去年、ここ10年以上も穿いていなかったデニムジーンズを買った。

店の外に吊られていたのを試してみたら、ウエストも裾丈(今時じゃ、レングスとかいう)もちょうど良く、シンデレラよろしくつい気をよくして、またファッションにはうるさい家内のOKも出て、購入に至ったのだ。

普段は綿パン(チノパン)やワークパンツが中心で、胴長短足(本来なら短脚だろう)の身体にGパンは似合わないだろうという家内の判断で穿くことがなかった。

なので、いざそれが多少なりともおかしくはないとなれば、堰切ったように、糸が切れた凧のように、餓えたハイエナのように、(そんなことはないか)Gパンが穿きたくなったのだと思う。

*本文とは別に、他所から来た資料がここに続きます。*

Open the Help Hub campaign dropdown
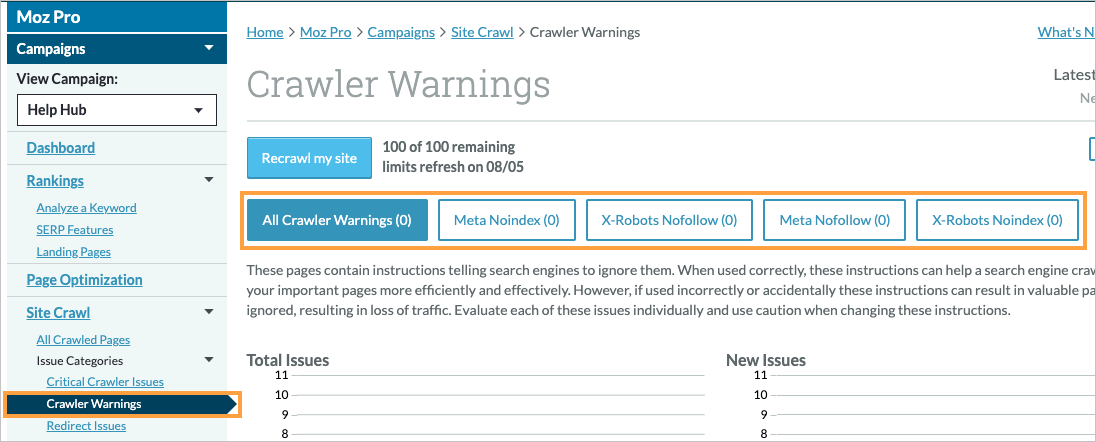Image resolution: width=1096 pixels, height=442 pixels. pyautogui.click(x=117, y=110)
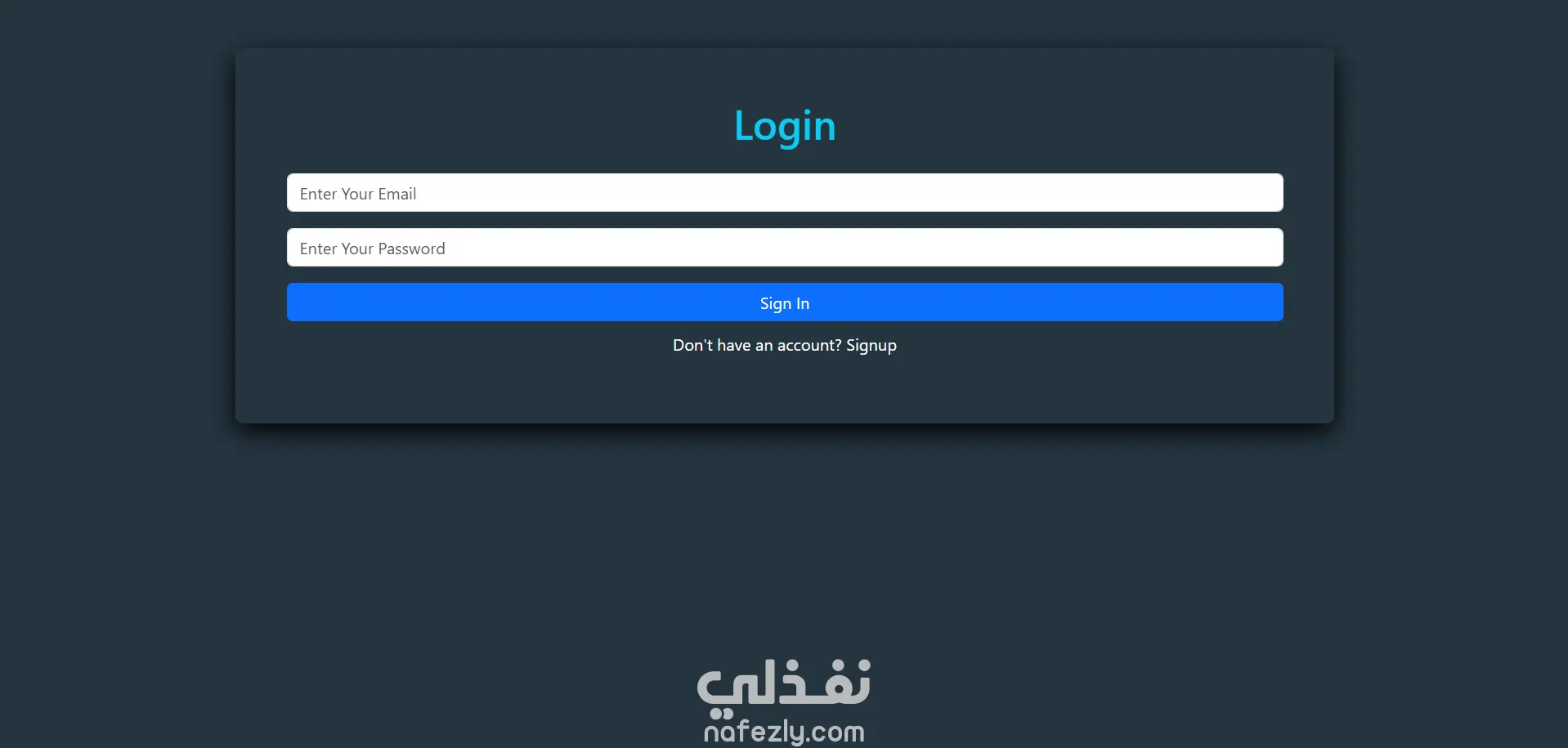The height and width of the screenshot is (748, 1568).
Task: Place cursor in Password placeholder text
Action: point(372,249)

中学三年の夏に、初めて学習塾に入った。受験勉強のためだ。

公立高校の試験科目に「小論文」があり、塾ではその対策にと、時間内に出された課題を書くという授業があった。

『ファッション』の御題の時は、当時サッカー部に所属していた僕は着るものといえばスポーツブランドのジャージ上下ばかりだったので、「ジャージが一番!」のような内容のことを書いて、随分恥を書いた記憶がある。

そういえば、中学の修学旅行で写っている写真で、『真紅のコッパン:コットンパンツ』『ネイブーブルーのボタンダウンシャツ』の姿、窓枠に片足を掛け気取ったものがある。

当時「東京キッドブラザース」という演劇集団のスター、柴田恭兵を意識した(イメージしたスタイルだ)

キザなんだけど格好良い、そのスタイルに憧れていた

その時の真っ赤なコットンパンツはIVY世代の(10歳上の)従兄に貰ったお下がりだ。

ピンクのピンストライプや水色のサッカー地のものもあったっけ、

それらは名門『VAN』のものが多かった。

(『VAN』といえばIVYルックの創始者、石津謙介氏によるブランドである。)

今ではなかなかきる勇気が湧かないカラフルなスリムなもの多くて、

それにしても、どうして赤のコッパンが柴田恭兵なのか?

東京キッドの柴田恭兵が赤のコッパンになったのか・・・?

柴田恭兵といえば、白のスリムパンツにTシャツ、黒の革ジャンという印象だろう。